Dutt’s final collection was largely well-received in the English press. The London Athenaeum noted, for example, that “as a linguistic feat” Ancient Ballads and Legends “is a thing unparalleled” if we consider “its author’s age, origin, and circumstances.” Nonetheless, the journal found Dutt’s personal life more compelling than her poetry, which it dismissed as “naïve and … conventional.” English poet and critic Edmund Gosse’s essay on Dutt’s life, which was printed as an introduction to Ancient Ballads and Legends, was partly to blame for this romanticization of the author at the expense of her work. Though Gosse champions Dutt and attempts to cast her in positive terms, his essay fully orientalizes her, imagining Dutt as a “poetess … chanting to herself those songs of her mother’s race to which she always turned with tears of pleasure.” Her poems, too, Gosse praises with racist condescension, describing them as a “fragile exotic blossom of song.”

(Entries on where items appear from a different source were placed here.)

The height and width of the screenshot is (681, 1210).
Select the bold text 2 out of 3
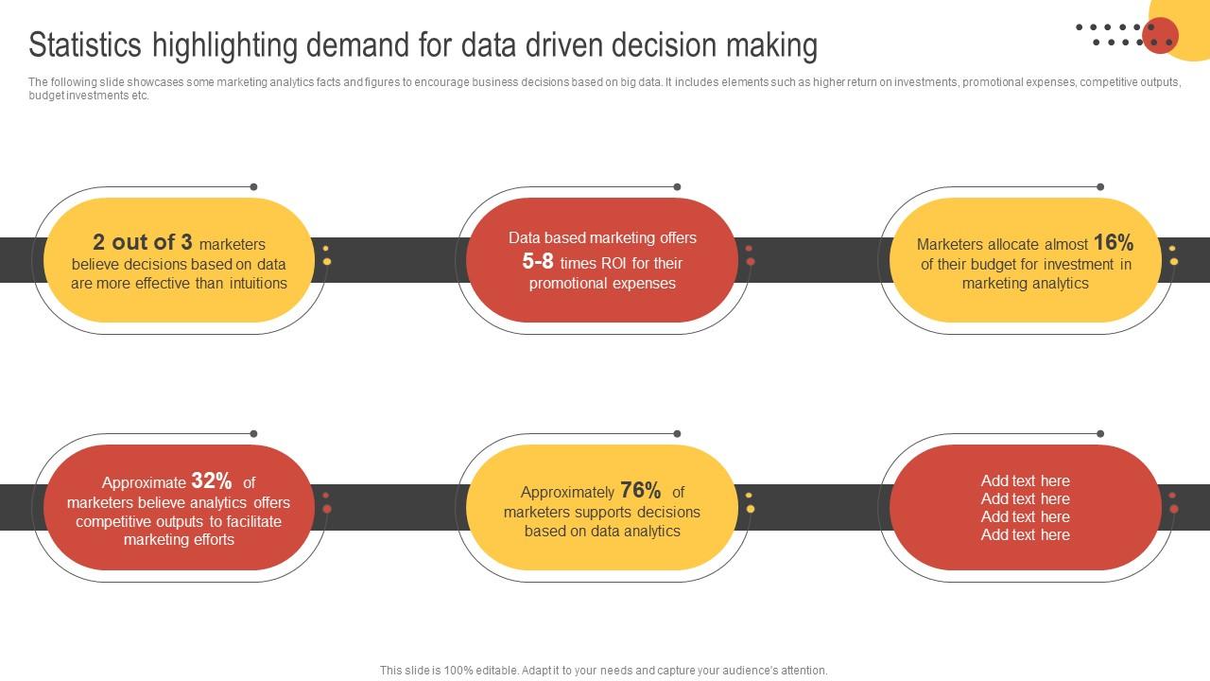pyautogui.click(x=142, y=242)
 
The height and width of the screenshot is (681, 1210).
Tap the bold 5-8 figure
pyautogui.click(x=538, y=262)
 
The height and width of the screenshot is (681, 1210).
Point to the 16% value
pyautogui.click(x=1113, y=242)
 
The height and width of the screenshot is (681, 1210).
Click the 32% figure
pyautogui.click(x=212, y=481)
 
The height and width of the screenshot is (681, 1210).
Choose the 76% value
pyautogui.click(x=641, y=491)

Dutt’s views on India and its relationship to the British Empire evolved significantly over the course of her short life, and her poems are difficult to pigeonhole politically. Readers may discover in them anticolonial sentiment alongside affection for English and French culture; feminist celebrations of strong women but also traditional depictions of domestic life; aesthetic styles inspired by British and French poetry as well as innovative challenges to conventional forms. Dutt’s work was largely overlooked in the decades following its initial publication, but it began in the late twentieth century to receive scholarly attention for its intricacy and lyrical artistry, as well as for its provocative, nuanced, and cosmopolitan navigation of multiple literary traditions from a colonized position within an oppressive British Empire.
Love came to Flora asking for a flower
That would of flowers be undisputed queen,
The lily and the rose, long, long had been
Rivals for that high honour.2 Bards of power
5 Had sung their claims. “The rose can never tower
Like the pale lily with her Juno3 mien”o— bearing
“But is the lily lovelier?” Thus between
Flower-factions rang the strife in Psyche’s bower.4
“Give me a flower delicious as the rose
10 And stately as the lily in her pride”—
“But of what colour?”—“Rose-red,” Love first chose,
Then prayed—“No, lily-white,—or, both provide”;
And Flora gave the lotus, “rose-red” dyed,
And “lily-white”—the queenliest flower that blows.
1 Lotus Also called the water-lily, a flower important in Hinduism and Buddhism and long associated with Indian culture. Lotus flowers are white at the base with pink tips.
2 Love came … high honour See English poet William Cowper’s “The Lily and the Rose” (1782), in which Flora, the Roman goddess of flowers, resolves a dispute between the lily and the rose over which should be considered queen of the flowers. The poem concludes with Flora praising the color of the rose and the bearing of the lily:
Yours is, she said, the nobler hue
And yours the statelier mien,
And, till a third surpasses you,
Let each be deemed a queen.
3 Juno Queen of the Roman gods. White lilies are also known as “Juno lilies.”
4 Psyche Beloved of Cupid, god of love and desire, in Roman mythology; bower Enclosed place in a forest or garden.